I was in the pub recently when a group of 18-year-old guys I'm acquainted with referred to a girl they know as "a slut". Nine years their senior, I was feeling pretty confident and combative so decided to ask: Why? What makes her a slut? LET'S GO, BOYS.

After a few rounds with me, one laughed. "She's got us beat, lads! Stand down!" but another kept on, so I asked if I was a slut too - we're not in single figures any more, Toto. "Of course you're not! Anyway, you're with Mike now so it doesn't matter." I didn't know having a boyfriend absolved me from all previous sexual sins. Praise baby Jesus.

A friend posted the above picture on Facebook. He never did reply to my comment of course, because there is no answer. There is no number of sexual partners that means you have crossed the line from 'Look at me, I'm Sandra D' to 'The Scarlet Letter'. You've probably heard the analogy for why men and women sleeping around are different things: Everyone would love to have a master key but a lock that works with any old key is a bad lock.

It's a shitty analogy, but here's why it works.

In the words of Chimamanda Ngozi Adichie: "We teach girls that they cannot be sexual beings in the way that boys are." Women have become the gatekeepers of sex. Sex is not a mutual act between two people, but an item in our possession. The aim of the game is for men to get it from us. They're expecting it to be difficult - they've been told it will be difficult. When they meet a woman who is mutually interested in sex, she needs a label and that label is 'slut'. When the key doesn't need a bag of tricks to open the lock, it is suspicious.

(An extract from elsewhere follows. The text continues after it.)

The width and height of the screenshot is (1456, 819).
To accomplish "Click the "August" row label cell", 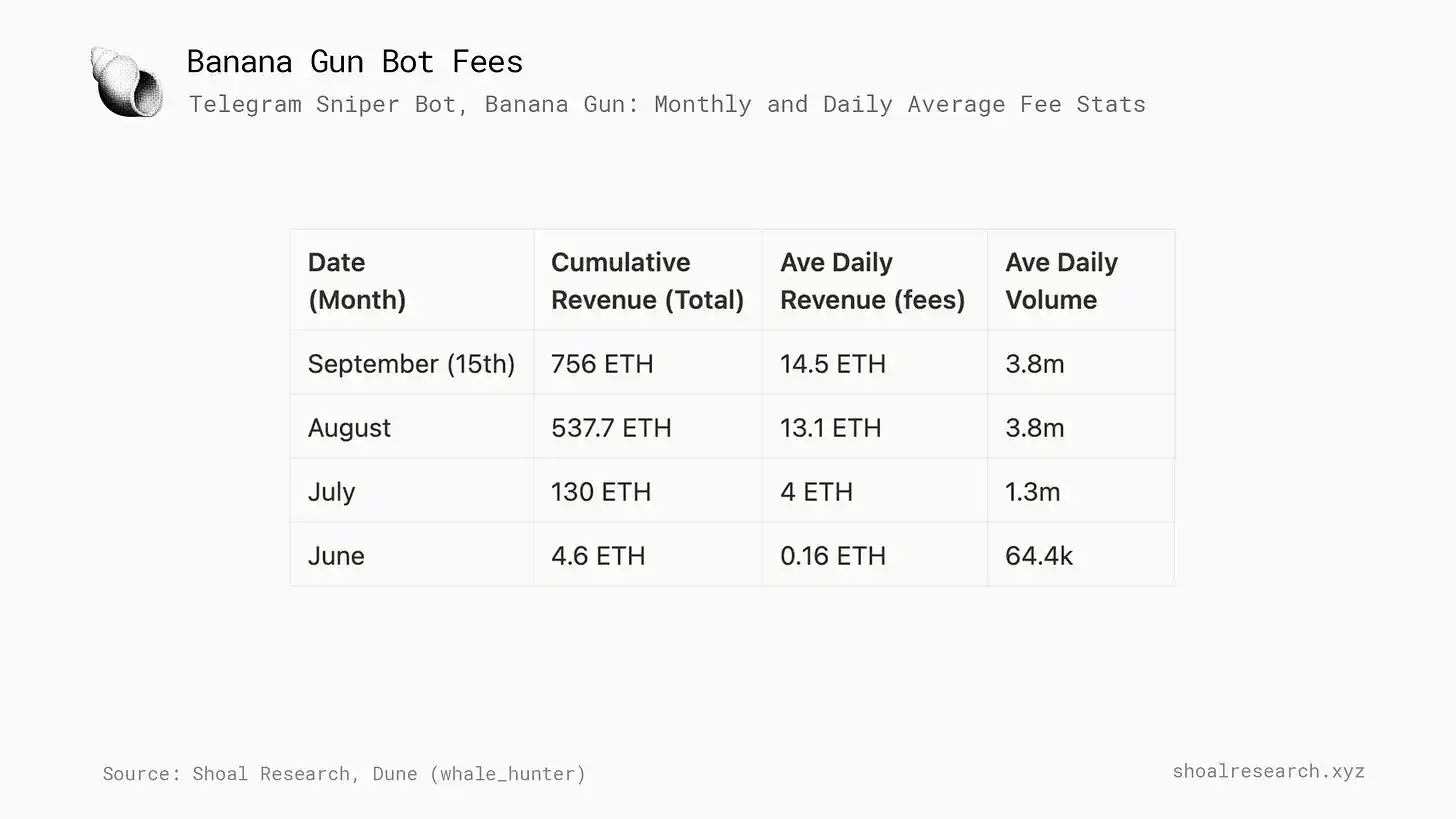I will click(349, 428).

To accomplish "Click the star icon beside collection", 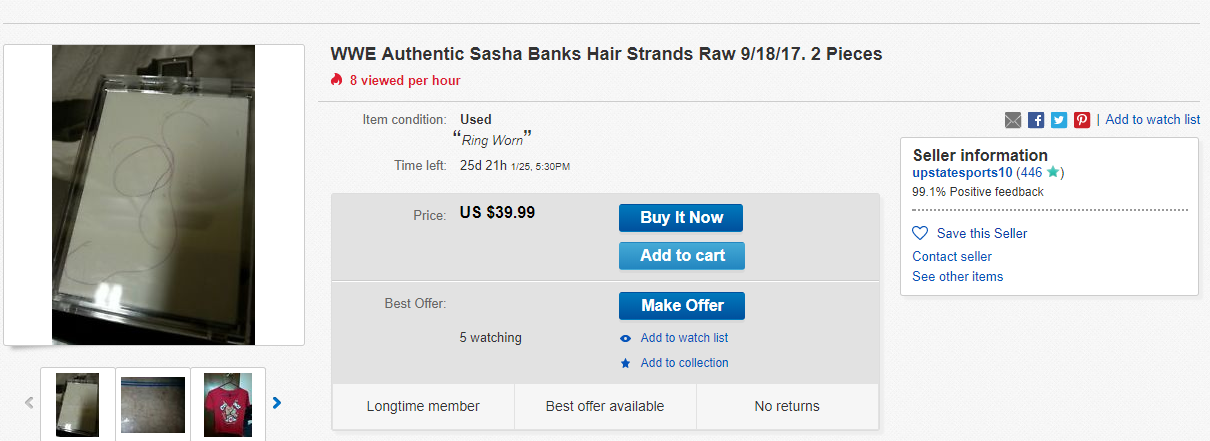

I have had two periods of promiscuity in my life - one before and one after my six year relationship. The first came from the bad place of a chubby teenager with no self esteem raised in a prudish household, who didn't think guys would like her any other way. The second came from the good place of a woman in her mid-twenties leaving an abusive relationship, gaining 'happy' weight and genuinely enjoying herself before unexpectedly meeting Mr Perfect on Tinder.

Slut shaming women does a disservice to men too. I've said before that having a higher sex drive than my partner made me very depressed initially, due to being trained to think I had to be "on" for him all the time, because of the stereotype that men have inexhaustible sex drives.

The men I know who are women's allies - feminists - all have a healthy attitude to sex, whether they're having plenty of it or not. If you have nothing better to do than grade women on how slutty they are, you are probably still a confused young lad trapped in an adult's body, not knowing what you would do with a vagina even if you got near one.

I cannot judge - I have slut shamed in my time. It also took me until, basically now, to figure what's going on in my brain when it comes to my own sexual desires and needs (a post for another time). There are a lot of confused people on both sides and intertwining issues; slut shaming is integral to rape culture, victim blaming, gender's impossible to see where one ends and the other begins. 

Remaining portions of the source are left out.